TASK GOAL: Within the listing below, count the lines that have the string "Total". Answer with that number only.

RECORDS SUPPLIED:
====================
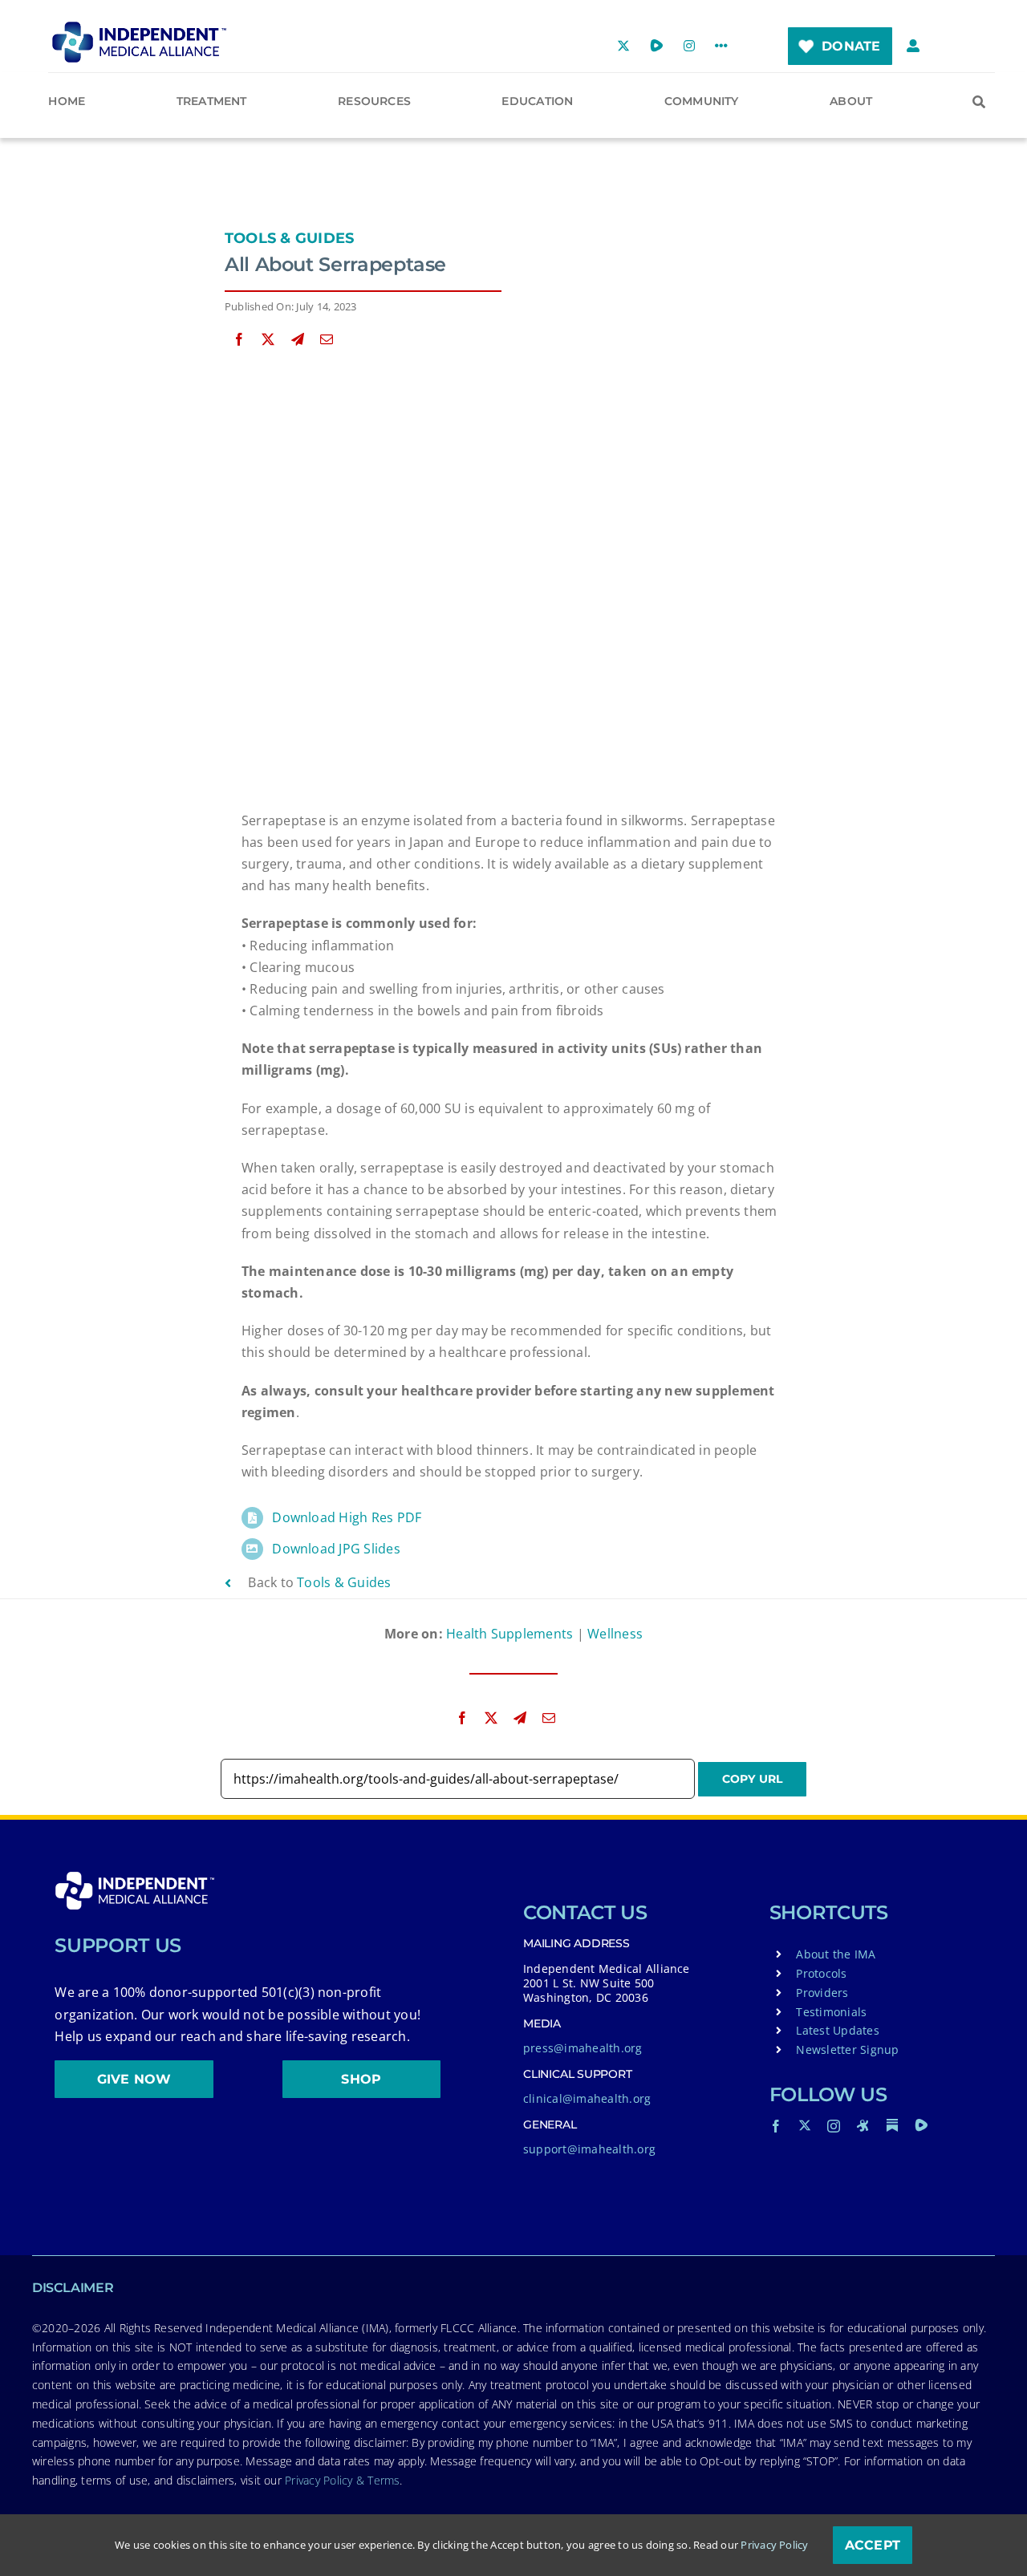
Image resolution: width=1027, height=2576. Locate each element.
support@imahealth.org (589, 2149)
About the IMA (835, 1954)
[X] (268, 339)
====================
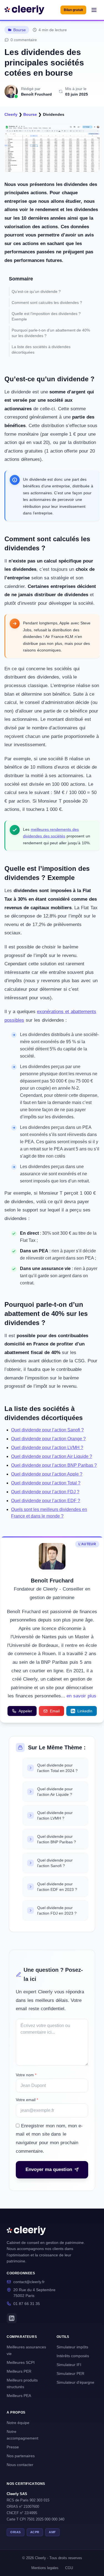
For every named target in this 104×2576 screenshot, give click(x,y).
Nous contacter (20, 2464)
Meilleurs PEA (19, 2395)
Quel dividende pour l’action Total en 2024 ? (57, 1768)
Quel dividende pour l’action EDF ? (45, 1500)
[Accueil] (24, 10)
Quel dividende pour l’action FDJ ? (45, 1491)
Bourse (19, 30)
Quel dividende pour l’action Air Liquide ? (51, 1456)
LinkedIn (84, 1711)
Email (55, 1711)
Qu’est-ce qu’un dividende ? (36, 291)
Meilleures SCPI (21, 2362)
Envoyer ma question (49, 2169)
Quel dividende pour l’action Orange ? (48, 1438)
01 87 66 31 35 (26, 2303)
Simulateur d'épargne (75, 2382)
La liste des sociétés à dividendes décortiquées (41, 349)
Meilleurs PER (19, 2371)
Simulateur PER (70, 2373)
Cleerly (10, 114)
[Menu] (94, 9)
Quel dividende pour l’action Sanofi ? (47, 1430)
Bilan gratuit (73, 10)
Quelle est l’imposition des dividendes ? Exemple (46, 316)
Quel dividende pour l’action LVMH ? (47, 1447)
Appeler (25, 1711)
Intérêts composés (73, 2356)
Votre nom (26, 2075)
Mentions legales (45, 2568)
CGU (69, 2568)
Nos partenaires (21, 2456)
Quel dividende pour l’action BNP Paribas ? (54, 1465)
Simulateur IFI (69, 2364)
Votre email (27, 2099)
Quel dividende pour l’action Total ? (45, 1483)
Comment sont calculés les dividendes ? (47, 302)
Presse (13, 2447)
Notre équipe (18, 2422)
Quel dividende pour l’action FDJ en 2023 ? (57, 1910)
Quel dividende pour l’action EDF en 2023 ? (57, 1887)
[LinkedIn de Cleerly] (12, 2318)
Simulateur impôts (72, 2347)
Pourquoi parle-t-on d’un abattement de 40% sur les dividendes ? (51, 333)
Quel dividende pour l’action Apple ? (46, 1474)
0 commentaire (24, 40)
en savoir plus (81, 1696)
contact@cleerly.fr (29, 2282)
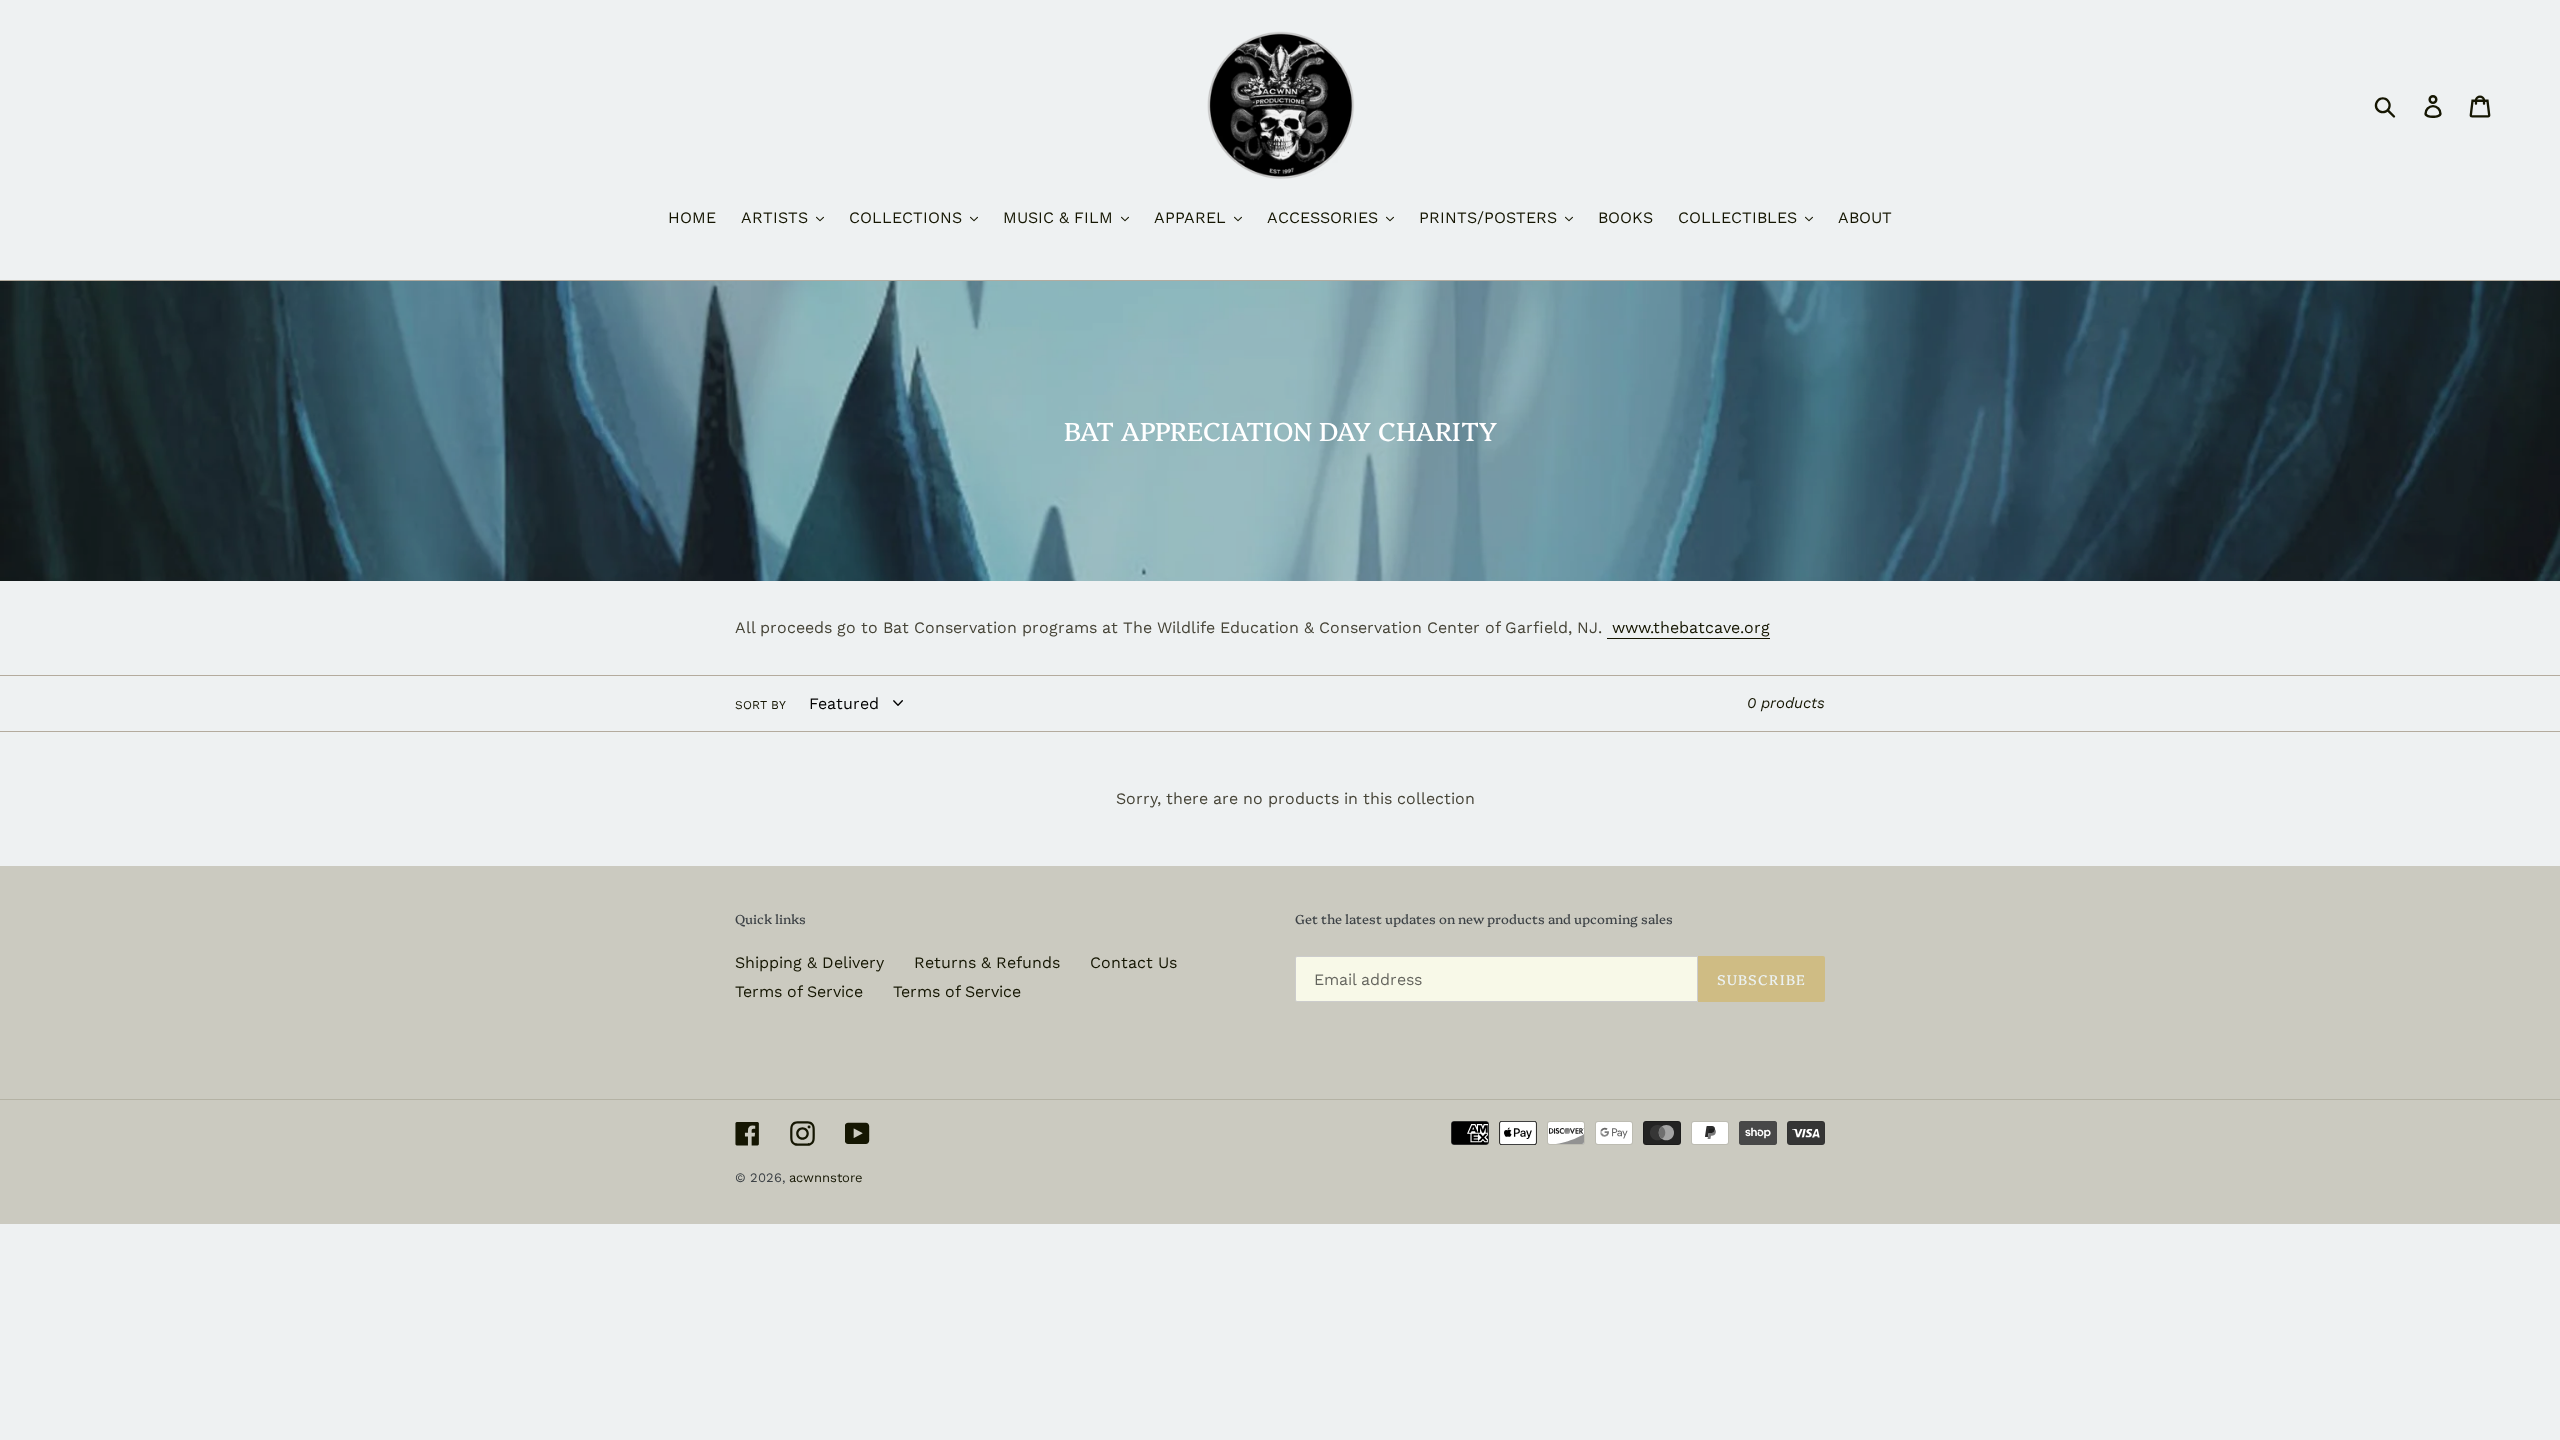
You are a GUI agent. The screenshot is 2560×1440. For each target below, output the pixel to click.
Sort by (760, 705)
====================
OUTPUT OF THE EXERCISE: 2